───── TEXT BLOCK ─────

In Fig. 4, we have shown the performance of (HR@10 and NDCG@10) all adopted algorithms with respect to the different numbers of dimension factors $D$ . We have almost same conclusion, regardless of the latent dimension setting. Our proposed A-SAERec model is far superior to all adopted other baseline algorithms. As the latent dimensions change, the results of A-SAERec as well fluctuates within a small range. From Fig. 4, we can see the RecVAE is a strong baseline which beats the NeuMF, JCA, and AutoSVD $++$ on Ml-10M dataset, Book-Crossing dataset, and LastFM dataset even though they have a deep structure. In the metric HR@5 and NDCG@5, the NeuMF algorithm significantly outperforms all other methods on Ml-10M dataset and LastFM dataset. Based on the results in Table 3, the HR@10 and NDCG@10 of A-SAERec reaches 0.7993 and 0.5804 on Ml-10M dataset, respectively, which is an extremely satisfied results.

Figure 5.

Illustration of the four metrics performance of A-SAERec on four datasets, with the number of hidden layer ranging from 1 to 5.

The experimental results shown in Figs 3 and 4 indicate the utility of our A-SAERec algorithm on the task of top-N recommendation. The attention weights learned from user-item interactions has a potential on the learned representation of users and items. The substantial improvement of A-SAERec over the baselines can be credited to two reasons: (1) our A-SAERec algorithm employs complicate user’s and item’s features extracted from the implicit matrix via non-linear network to model user-item interactions, instead of traditional methods apply a linear kernel with an inner product of user and item vector to predict score. (2) our model leverage an attention network to capture user’s and item’s attention weights on different aspects of each item and each user, which could improve the performance of recommender system.

Figure 5 shows the performance of (HR@5, NDCG@5, HR@10 and NDCG@10) A-SAERec with respect to the different number of hidden layers $L$ . We test the value of hidden layers as [1, 2, 3, 4, 5] inside each encoder and decoder. In our A-SAERec model, a five-layer network is utilized to reconstruct the input. As shown in Fig. 5, leveraging less than two layers are not enough to learn effective feature representation, and generally three or four hidden layers are good enough to train model.

5.4.3 Impact of attention network (Q3)

In our A-SAERec model, we suppose the user place different important aspect of different items and use an attention network to capture attention weights. In order to verify and validate the utility of attention mechanism in A-SAERec method, we designed an ablation experiment in which the following two models are compared with our A-SAERec algorithm.

─────

**SET TASKS:**
1: Decide whether each statement agrees with the A-SAERec experiments text, answering yes or no and quoting the deciding words: (a) RecVAE beats NeuMF and JCA on the Ml-10M dataset; (b) the hidden layer values tested ran from 1 to 6; (c) a single hidden layer is enough to learn effective feature representation.
2: Rewrite the paragraph of the A-SAERec experiments text that begins "Figure 5 shows the performance" as a short bulleted list that keeps its main facts.
3: According to the A-SAERec experiments text, why does A-SAERec improve substantially over the baselines? Answer in one to three sentences.

───── DATA PROVIDED ─────

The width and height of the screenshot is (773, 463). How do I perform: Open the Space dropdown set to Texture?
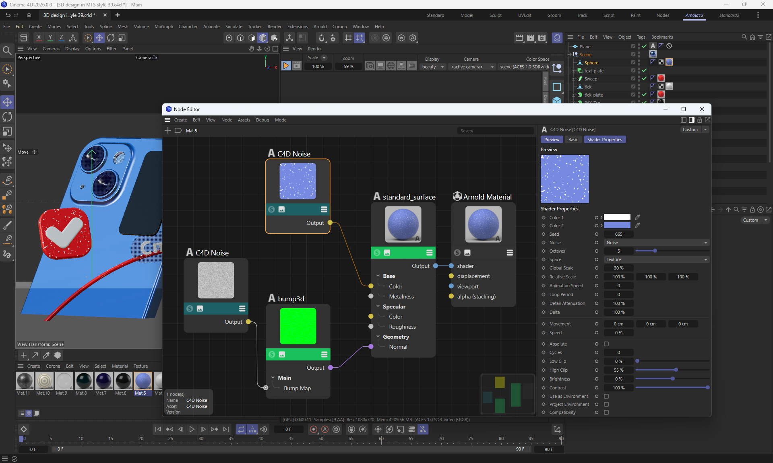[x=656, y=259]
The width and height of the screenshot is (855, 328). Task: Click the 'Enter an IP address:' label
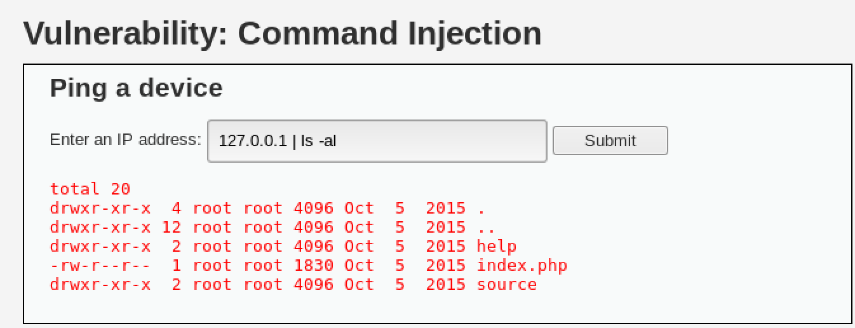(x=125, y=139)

─────
───── DATA PROVIDED ─────

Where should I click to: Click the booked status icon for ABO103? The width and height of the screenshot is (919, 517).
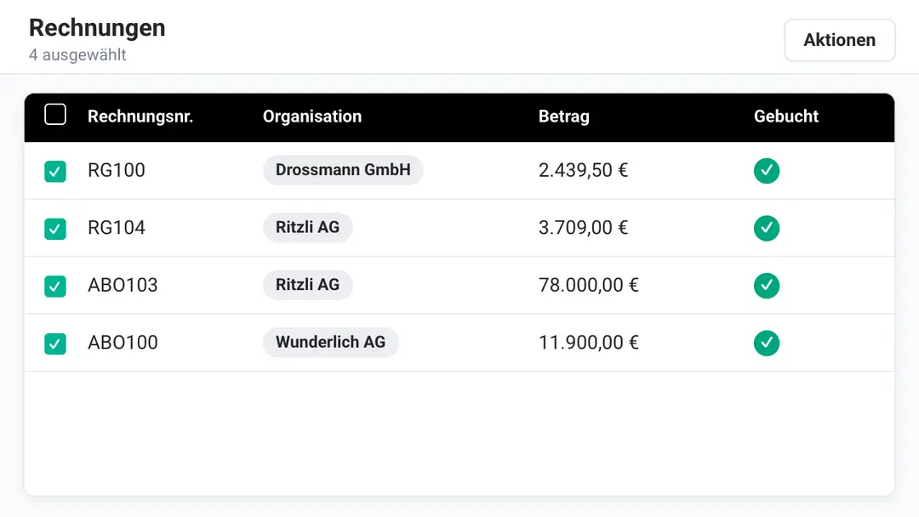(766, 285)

─────

**ANSWERS TO THE PROBLEMS:**
1:
(a) Yes: "RecVAE is a strong baseline which beats the NeuMF, JCA"
(b) No: "We test the value of hidden layers as [1, 2, 3, 4, 5] inside each encoder and decoder"
(c) No: "leveraging less than two layers are not enough to learn effective feature representation"

2:
- Figure 5 shows how A-SAERec performs on HR@5, NDCG@5, HR@10 and NDCG@10 as the number of hidden layers changes.
- Hidden layer counts of 1, 2, 3, 4 and 5 are tested inside each encoder and decoder.
- The A-SAERec model uses a five-layer network to reconstruct the input.
- Fewer than two layers are not enough to learn effective feature representation.
- Three or four hidden layers are generally good enough to train the model.

3: A-SAERec models user-item interactions with complex user and item features that a non-linear network extracts from the implicit matrix. Traditional methods instead predict a score with a linear kernel, taking the inner product of user and item vectors. A-SAERec also uses an attention network to capture user and item attention weights on different aspects, which can improve the recommender system's performance.